Church With No Magic

Warp • 2010

Damit es zu keinen Missverständnissen kommt: Die australische Band Pivot heißt jetzt nur noch PVT, denn man wollte sich nicht auf gerichtliche Streitigkeiten mit einer US-Band gleichen Namens einlassen. So wie der neue Name nur andeutungsweise an den alten erinnert, haben sich auf dem zweiten Album »Church With No Magic« auch der Sound und die Ausdrucksmöglichkeiten stark gewandelt. Statt instrumentalem Post-Punk mit Elektro-Bässen geben nun Gesang und Synthies den Ton an. Das mag zum einen daran liegen, dass Richard Pike immer mehr Spaß an Vocalparts und Textarbeit hat. Zum anderen ist der veränderte Bandsound der Tatsache geschuldet, dass PVT in genau dem Londoner Kellerstudio aufnahm, in welchem sich Europas größte Sammlung an Vintage-Synthesizern befindet.
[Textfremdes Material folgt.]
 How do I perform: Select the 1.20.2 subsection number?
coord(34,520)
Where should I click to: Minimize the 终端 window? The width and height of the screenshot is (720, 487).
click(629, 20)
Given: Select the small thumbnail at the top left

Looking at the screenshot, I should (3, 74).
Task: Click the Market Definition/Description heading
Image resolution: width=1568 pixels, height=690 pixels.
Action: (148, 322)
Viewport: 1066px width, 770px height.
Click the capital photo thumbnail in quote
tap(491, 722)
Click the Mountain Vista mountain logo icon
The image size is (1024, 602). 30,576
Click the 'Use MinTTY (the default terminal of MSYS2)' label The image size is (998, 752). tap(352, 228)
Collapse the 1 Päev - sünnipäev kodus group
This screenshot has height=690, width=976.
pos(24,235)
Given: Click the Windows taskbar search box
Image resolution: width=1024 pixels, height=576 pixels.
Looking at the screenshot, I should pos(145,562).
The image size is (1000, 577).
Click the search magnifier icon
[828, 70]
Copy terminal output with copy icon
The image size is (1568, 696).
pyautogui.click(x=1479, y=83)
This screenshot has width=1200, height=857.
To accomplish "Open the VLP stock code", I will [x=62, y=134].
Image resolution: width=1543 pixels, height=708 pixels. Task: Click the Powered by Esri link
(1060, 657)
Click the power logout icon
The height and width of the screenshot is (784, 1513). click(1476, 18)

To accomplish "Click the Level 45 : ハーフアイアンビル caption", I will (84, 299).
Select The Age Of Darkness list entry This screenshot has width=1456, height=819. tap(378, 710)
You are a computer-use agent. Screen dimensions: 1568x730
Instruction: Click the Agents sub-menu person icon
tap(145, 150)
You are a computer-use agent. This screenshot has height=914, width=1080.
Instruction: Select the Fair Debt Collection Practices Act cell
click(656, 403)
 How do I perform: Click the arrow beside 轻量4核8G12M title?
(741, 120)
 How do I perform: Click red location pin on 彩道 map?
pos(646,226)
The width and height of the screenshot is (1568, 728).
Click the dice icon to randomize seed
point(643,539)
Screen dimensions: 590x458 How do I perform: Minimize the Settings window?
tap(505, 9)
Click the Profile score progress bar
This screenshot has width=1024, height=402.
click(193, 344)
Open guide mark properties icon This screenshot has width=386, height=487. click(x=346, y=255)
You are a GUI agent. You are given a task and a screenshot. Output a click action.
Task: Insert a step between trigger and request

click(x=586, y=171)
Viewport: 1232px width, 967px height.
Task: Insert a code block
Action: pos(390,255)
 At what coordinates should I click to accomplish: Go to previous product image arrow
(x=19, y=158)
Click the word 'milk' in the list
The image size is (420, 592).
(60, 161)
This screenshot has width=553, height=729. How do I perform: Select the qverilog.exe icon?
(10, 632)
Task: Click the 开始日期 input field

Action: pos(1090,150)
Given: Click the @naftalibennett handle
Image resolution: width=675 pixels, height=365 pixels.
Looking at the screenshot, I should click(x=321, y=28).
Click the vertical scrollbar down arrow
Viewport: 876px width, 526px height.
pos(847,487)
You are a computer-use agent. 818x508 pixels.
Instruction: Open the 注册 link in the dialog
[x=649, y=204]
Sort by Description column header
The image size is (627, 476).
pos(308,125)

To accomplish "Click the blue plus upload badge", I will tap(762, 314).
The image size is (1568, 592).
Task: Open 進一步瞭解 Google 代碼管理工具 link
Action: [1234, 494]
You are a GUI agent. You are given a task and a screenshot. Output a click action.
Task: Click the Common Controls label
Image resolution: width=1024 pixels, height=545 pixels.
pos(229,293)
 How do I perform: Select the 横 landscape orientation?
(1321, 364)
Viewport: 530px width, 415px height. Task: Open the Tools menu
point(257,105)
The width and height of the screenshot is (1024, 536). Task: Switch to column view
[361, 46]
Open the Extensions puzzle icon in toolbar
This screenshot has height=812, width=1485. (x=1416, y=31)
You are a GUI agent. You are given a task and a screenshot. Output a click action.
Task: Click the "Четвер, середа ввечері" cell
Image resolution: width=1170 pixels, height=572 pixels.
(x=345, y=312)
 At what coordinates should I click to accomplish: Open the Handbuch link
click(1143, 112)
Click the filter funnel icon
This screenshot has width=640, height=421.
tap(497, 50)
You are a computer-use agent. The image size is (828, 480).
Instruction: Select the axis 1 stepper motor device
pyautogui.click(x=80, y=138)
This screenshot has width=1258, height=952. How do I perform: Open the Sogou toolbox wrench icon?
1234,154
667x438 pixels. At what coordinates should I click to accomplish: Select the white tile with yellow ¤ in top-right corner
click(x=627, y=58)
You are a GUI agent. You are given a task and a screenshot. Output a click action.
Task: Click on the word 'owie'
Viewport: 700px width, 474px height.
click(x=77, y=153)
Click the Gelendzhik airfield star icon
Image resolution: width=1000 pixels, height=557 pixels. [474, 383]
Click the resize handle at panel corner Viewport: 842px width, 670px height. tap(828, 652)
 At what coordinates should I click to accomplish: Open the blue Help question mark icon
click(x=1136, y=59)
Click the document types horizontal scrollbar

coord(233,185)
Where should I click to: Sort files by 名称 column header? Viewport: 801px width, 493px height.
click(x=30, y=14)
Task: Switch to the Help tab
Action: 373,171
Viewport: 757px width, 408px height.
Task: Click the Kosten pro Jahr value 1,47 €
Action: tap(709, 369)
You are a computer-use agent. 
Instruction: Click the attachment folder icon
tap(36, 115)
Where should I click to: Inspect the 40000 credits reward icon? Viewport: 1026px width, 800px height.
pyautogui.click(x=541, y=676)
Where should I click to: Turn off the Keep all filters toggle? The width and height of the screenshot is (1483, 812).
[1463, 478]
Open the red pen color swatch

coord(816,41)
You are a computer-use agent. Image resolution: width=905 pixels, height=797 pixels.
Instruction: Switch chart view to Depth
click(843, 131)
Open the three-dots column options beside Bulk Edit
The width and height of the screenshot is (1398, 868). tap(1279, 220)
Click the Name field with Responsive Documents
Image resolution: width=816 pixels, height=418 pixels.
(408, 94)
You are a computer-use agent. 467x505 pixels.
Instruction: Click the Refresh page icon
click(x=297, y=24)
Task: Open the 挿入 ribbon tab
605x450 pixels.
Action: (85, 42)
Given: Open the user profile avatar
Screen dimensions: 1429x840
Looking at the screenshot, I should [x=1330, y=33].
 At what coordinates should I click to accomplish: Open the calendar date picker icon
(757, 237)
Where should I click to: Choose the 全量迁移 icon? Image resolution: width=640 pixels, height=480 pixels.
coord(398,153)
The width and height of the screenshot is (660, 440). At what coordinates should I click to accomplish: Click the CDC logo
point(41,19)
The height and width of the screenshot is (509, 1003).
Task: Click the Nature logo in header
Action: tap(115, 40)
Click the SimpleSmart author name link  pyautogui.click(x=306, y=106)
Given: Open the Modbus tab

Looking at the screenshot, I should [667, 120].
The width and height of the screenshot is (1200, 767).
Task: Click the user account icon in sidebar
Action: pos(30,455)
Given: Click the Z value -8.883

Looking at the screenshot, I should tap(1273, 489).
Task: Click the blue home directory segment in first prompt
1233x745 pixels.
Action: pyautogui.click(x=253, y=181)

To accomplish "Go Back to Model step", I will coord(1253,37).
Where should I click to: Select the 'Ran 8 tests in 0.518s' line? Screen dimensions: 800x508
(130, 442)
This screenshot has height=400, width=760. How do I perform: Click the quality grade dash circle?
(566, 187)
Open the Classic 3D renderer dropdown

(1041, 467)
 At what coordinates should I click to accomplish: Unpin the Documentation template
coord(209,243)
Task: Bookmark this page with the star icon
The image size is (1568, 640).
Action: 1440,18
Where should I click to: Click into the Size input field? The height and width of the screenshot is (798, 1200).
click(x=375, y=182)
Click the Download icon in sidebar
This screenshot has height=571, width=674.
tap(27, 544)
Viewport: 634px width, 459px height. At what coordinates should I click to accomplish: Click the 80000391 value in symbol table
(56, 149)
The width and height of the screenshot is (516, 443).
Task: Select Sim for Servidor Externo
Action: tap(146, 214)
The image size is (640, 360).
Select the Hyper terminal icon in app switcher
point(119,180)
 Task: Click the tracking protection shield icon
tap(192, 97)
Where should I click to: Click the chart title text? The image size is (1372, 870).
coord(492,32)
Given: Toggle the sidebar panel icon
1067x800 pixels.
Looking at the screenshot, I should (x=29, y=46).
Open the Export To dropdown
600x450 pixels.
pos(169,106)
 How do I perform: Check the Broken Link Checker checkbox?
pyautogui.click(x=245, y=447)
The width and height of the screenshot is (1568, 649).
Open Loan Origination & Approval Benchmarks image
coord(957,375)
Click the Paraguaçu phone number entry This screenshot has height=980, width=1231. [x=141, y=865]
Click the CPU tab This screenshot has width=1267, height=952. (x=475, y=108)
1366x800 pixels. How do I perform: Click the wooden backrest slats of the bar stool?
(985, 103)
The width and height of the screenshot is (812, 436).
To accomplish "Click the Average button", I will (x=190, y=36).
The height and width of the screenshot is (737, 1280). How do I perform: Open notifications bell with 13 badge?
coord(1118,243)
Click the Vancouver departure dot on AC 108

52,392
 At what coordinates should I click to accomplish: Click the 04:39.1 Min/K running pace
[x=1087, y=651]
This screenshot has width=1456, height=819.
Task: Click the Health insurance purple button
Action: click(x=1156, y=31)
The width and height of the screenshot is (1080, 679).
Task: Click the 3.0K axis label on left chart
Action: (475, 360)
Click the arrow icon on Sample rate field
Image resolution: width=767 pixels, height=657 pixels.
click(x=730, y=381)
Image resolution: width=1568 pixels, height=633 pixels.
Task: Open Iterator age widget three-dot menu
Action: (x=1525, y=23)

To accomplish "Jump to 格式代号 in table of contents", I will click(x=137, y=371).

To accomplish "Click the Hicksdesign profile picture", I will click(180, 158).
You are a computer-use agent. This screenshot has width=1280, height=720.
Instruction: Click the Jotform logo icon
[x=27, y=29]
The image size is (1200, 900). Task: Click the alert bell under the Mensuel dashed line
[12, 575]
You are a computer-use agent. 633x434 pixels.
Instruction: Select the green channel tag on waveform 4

So werden nun Gesangsexperimente mit dem vom »Blade Runner«-Soundtrack bekannten Yamaha CS80 kombiniert und mit den bereits bekannten treibenden Bässen sowie dem energischen Schlagzeugspiel verbunden. Diese Zutaten werden dann, wie beispielsweise auf der ersten Single »Window«, zu knackigen 3-Minuten-Songs komprimiert. Herausgekommen ist das sehr ambitioniertes Album einer Band, die den hohen Anspruch verfolgt, sich selbst immer wieder von Neuem zu überraschen.